CHAPTER 8

Escape from Bizarro World

After I finished my afternoon paper routes, I’d always treated myself to a Saturday show at the Ritz Theater. Thunderball was the matinee. Just as SPECTRE captured James Bond, Pickle Andersen walked up beside me.

Pickle fake-punched at my nose with his right fist and loudly thumped his chest with his left. 

I was so focused on Largo and 007, I flinched. Of course I flinched. Why in hell did you do that? It was a prank a friend might pull on a friend, but I didn’t know Dillon Andersen, I only knew about him. We all called him Pickle. He should’ve been two grades above me, but he’d been sent back after the third grade. Then he’d flunked sophomore year, so now Pickle, Scooter and I were in the same class. 

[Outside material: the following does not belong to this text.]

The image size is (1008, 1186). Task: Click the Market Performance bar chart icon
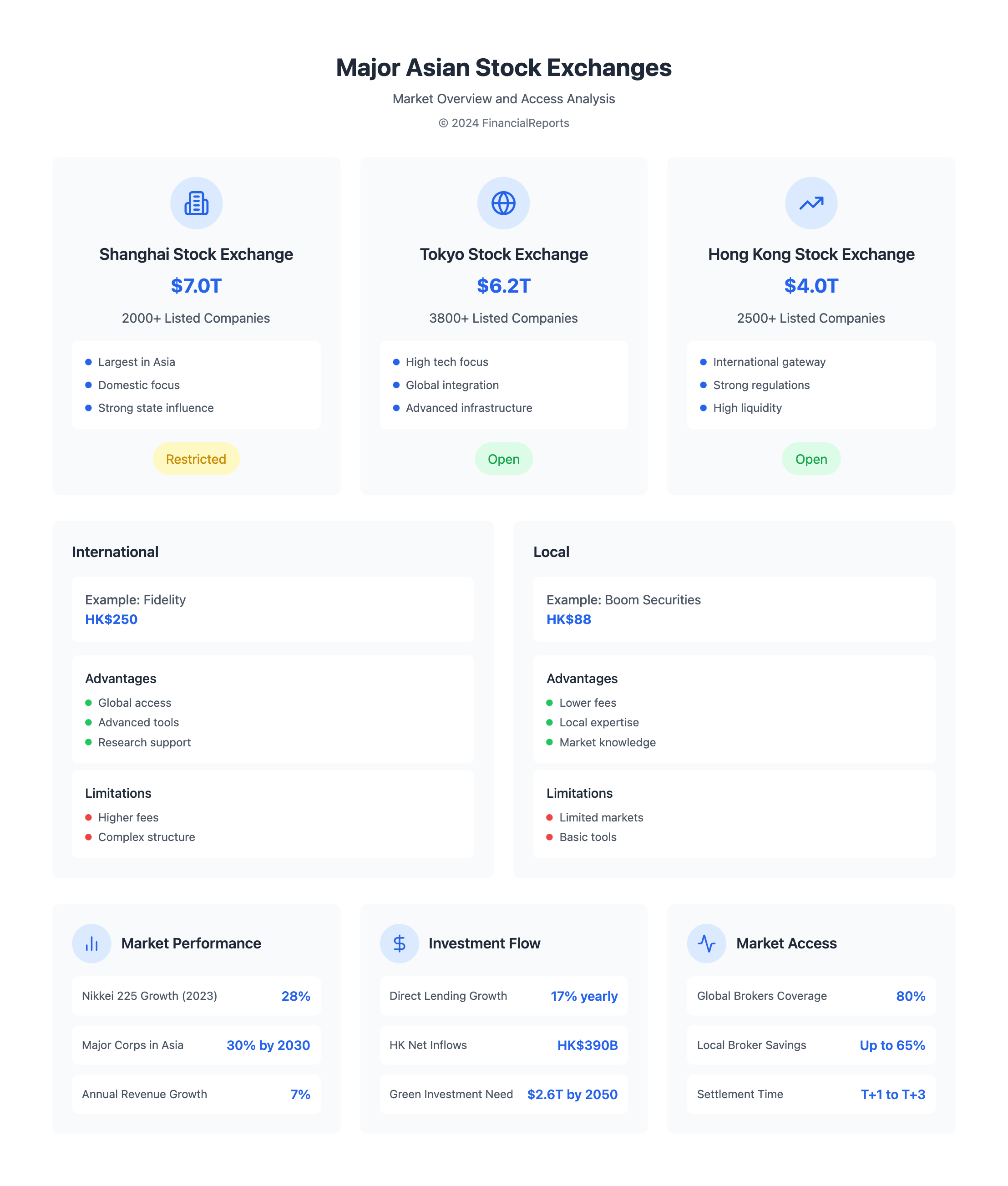click(x=91, y=943)
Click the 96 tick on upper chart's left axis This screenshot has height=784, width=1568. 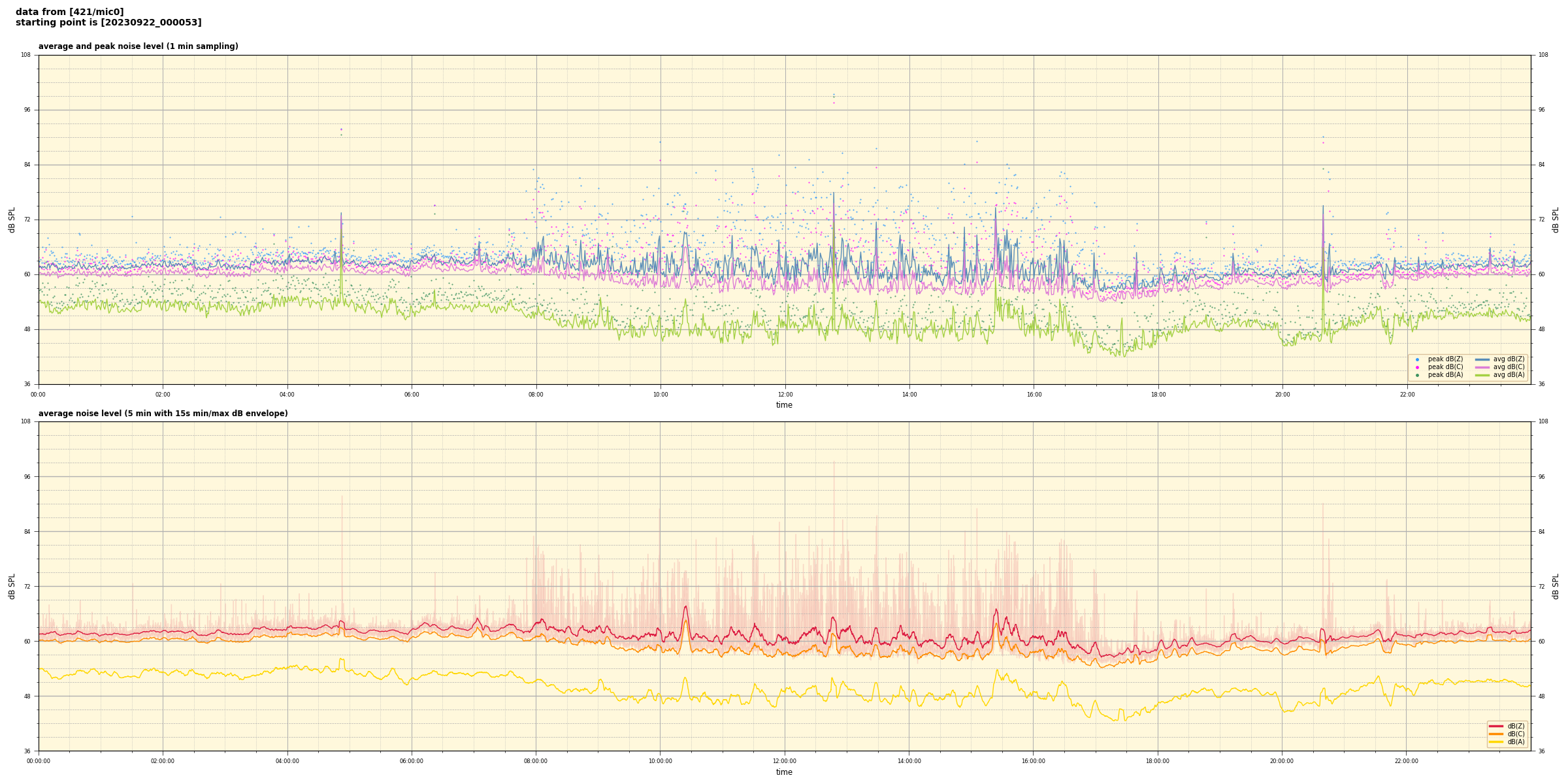pos(27,110)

Pickle punched three more times at my nose. Bam, bam, bam. 

I flinched again. 

For a guy built like Winnie the Pooh, Pickle was as fast as a blink. “You know what that means?” 

Yeah. It means you’ve escaped from Bizarro World.

“It means you’re a chickenshit,” he said in the voice of a petulant five-year-old. “So I have to kick your ass.”

Someone ordered you to do this? Of course, I made my usual mistake and smart mouthed. “Yeah? My bladder has loosened in fear.” 

He didn’t react. 

Good. You would’ve regretted that. 

Fickle Fate had made Pickle Andersen the most feared bully in high school. He looked at the back rows for a few seconds, then fake-punched again. Bam! He slammed his left fist violently into his chest to sound as if his right had broken the sound barrier. “Hulk. Smash!” 

“Well, now I know what’s on your summer reading list.”

He didn’t get that either.

“Your name is Cutie.”

“What do you want?”

“You’re messin’ with O’Murphy.” 

“Not really, but thanks for telling me what this is about.”

Bam. Bam. Bam. “I’m gonna wait for you outside.” Three rows from the back of the theater, someone tall stood and left with him. 

Yeah, and Scooter too. So, they’d followed me. In Wild Kingdom, Marlin Perkins had said cheetahs waited for gazelles to stray from the herd. If I went outside now, the Andersens would be on the dark side of the building, where I’d parked my Super 90. 

Maybe I’ll hang around for the evening show.